Entre 7,5 à 7,8 milliards par nouveau réacteur EPR

 

 

Ces déclarations devant les parlementaires du Palais du Luxembourg interviennent quelques jours après la publication, par nos confrères du Monde, d'un document interne à EDF, présenté durant l'été au conseil d'administration du groupe et portant sur l'hypothèse d'une construction de 6 nouveaux EPR dans les années qui viennent. Dans cette présentation, le groupe a calculé que 3 paires de 2 réacteurs EPR représenteraient une enveloppe minimale de 46 milliards d'euros, soit entre 7,5 à 7,8 milliards par réacteur. Le quotidien précise que des provisions pour démantèlement de 400 millions d'euros, et des provisions pour "incertitudes" de 500 millions d'euros sont intégrées dans les estimations de chaque réacteur.
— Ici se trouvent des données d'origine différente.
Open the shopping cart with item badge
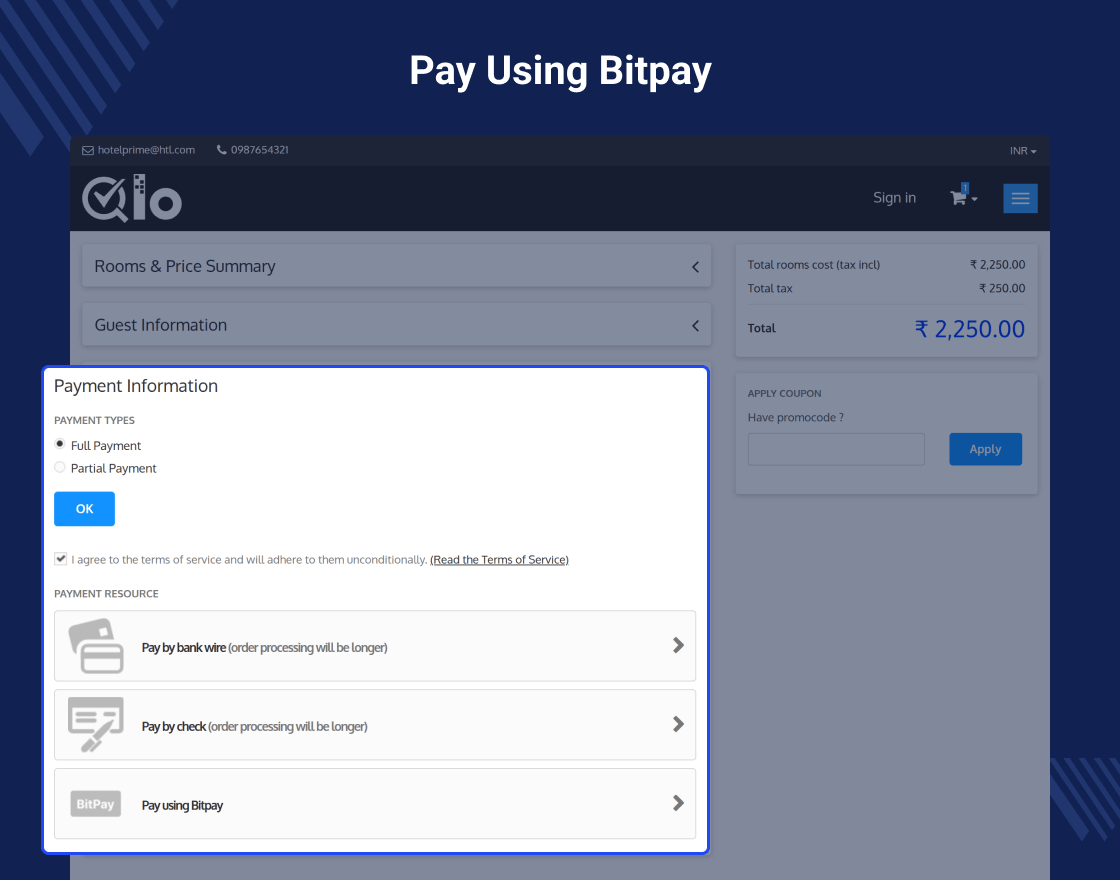 [961, 198]
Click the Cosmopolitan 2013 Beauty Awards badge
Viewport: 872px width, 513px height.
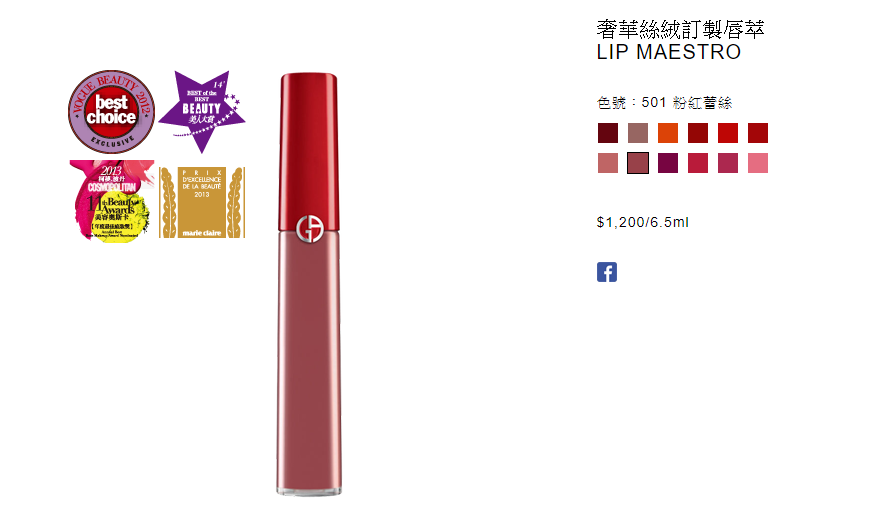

Le document interne à EDF mentionne par ailleurs des critères jugés indispensables pour garantir le financement de ces chantiers, notamment "l'impact sur la maîtrise industrielle du programme" ou encore la "compatibilité avec la trajectoire financière d'EDF". Pour rappel, l'énergéticien affiche à l'heure actuelle une dette supérieure à 33 milliards d'euros.

 

Que décidera donc le Gouvernement dans ce dossier ? Pour l'heure, il a demandé à EDF de lui fournir l'ensemble des informations nécessaires d'ici la mi-2021 pour trancher si oui ou non, le lancement des travaux de nouveaux réacteurs est envisageable. Quoi qu'il en soit, la ministre de la Transition écologique, Elisabeth Borne, a réaffirmé au micro de France Inter que l'exécutif ne voulait pas céder à la précipitation : "On a dit qu'on ne prendrait pas de décision sur de nouvelles centrales nucléaires avant la mise en service de Flamanville [qui ne devrait pas intervenir avant 2023, ndlr]. L'objectif est de réduire la part du nucléaire à 50% d'ici à 2035. Au-delà, on doit avoir tous les scénarios sur la table." La loi Energie Climat, ratifiée en septembre dernier par le Parlement, prévoit effectivement de faire tomber la part de l'atome dans le mix énergétique français de 75% actuellement à 50% à cette échéance. Ce qui impliquerait d'arrêter 14 des 58 réacteurs en fonctionnement aujourd'hui, et d'accroître fortement le solaire photovoltaïque et l'éolien. Le Gouvernement avance donc prudemment sur ce terrain miné : "On étudie à la fois un scénario dans lequel on continue à faire de nouvelles centrales nucléaires, et aussi un scénario 100% renouvelables". A la fin, c'est de toute façon le président de la République Emmanuel Macron qui prendra la décision.